Is there a physical ability that you can’t train?
By Stéphanie Boivin
The main reasons to engage in physical activity are already well-numerous and extremely varied. Some people train to gain muscles, some do it to evacuate stress. Some target performance, others think of their health, first. I suggest we look at two uncommon advantages to practice physical activities.
Speed of recovery
Who experienced a comeback to training after a break without feeling the physical ravages for days after? Indeed, it is true that the body aches of a real or false beginner spread on more days than those of an athlete. A longer recovery means that we need to space out our training sessions. Therefore, an ambitious goal of 4 to 6 training sessions per week will require a well-thought training schedule to avoid overtraining or injury. After a while, you’ll notice your speed of recovery will have improved.
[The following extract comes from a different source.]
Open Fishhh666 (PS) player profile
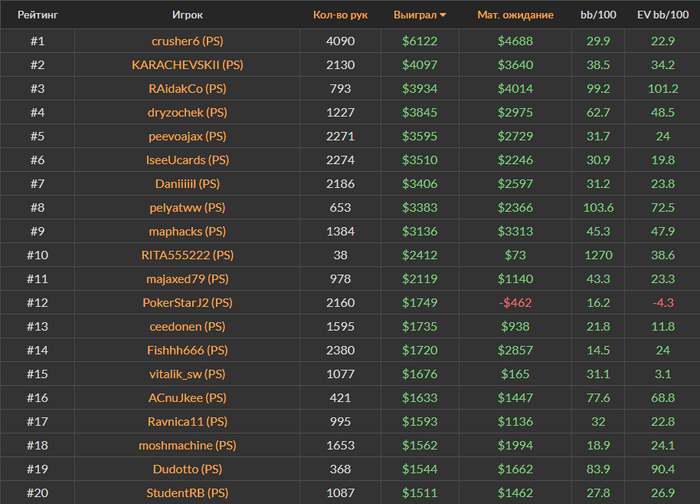The width and height of the screenshot is (700, 504). pos(187,350)
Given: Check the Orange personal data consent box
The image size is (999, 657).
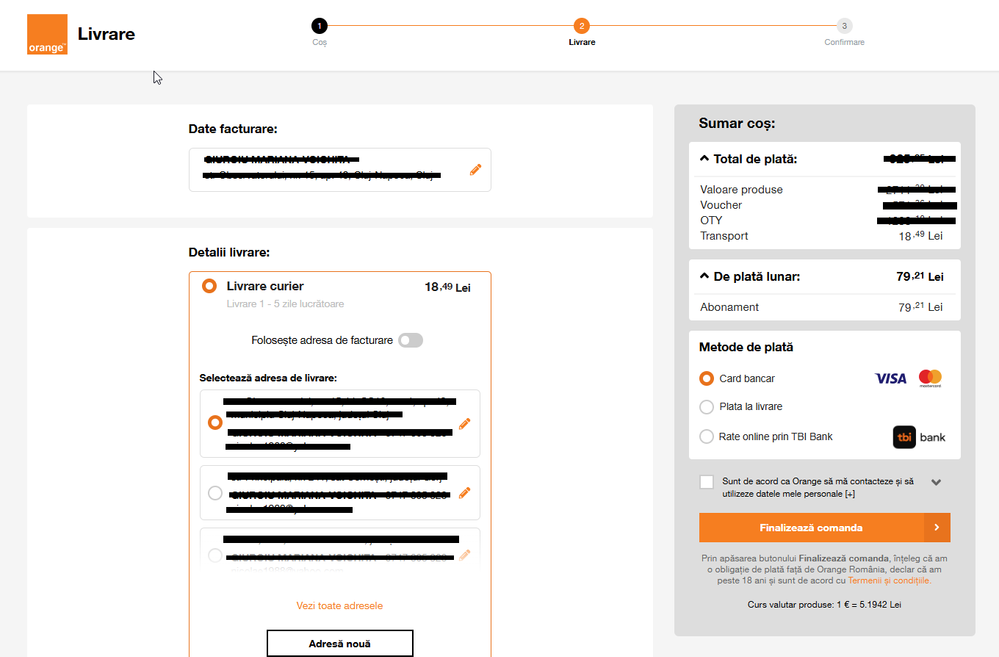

Training often allow people to get out of their comfort zone. About that, kinesiologists often notice that endurance to any effort tends to increase for people living an athletic life. During a physical test, for example, those people will persist even when tired, whereas the less-trained ones will tend to stop at the first discomfort. It is the very proof that effort tolerance is part of the physical abilities that can be trained!
Of course, there are many unrecognized advantages to fitness training, like improving motivation and assiduity. No matter the ability that you train, you certainly have plenty of reasons to do it!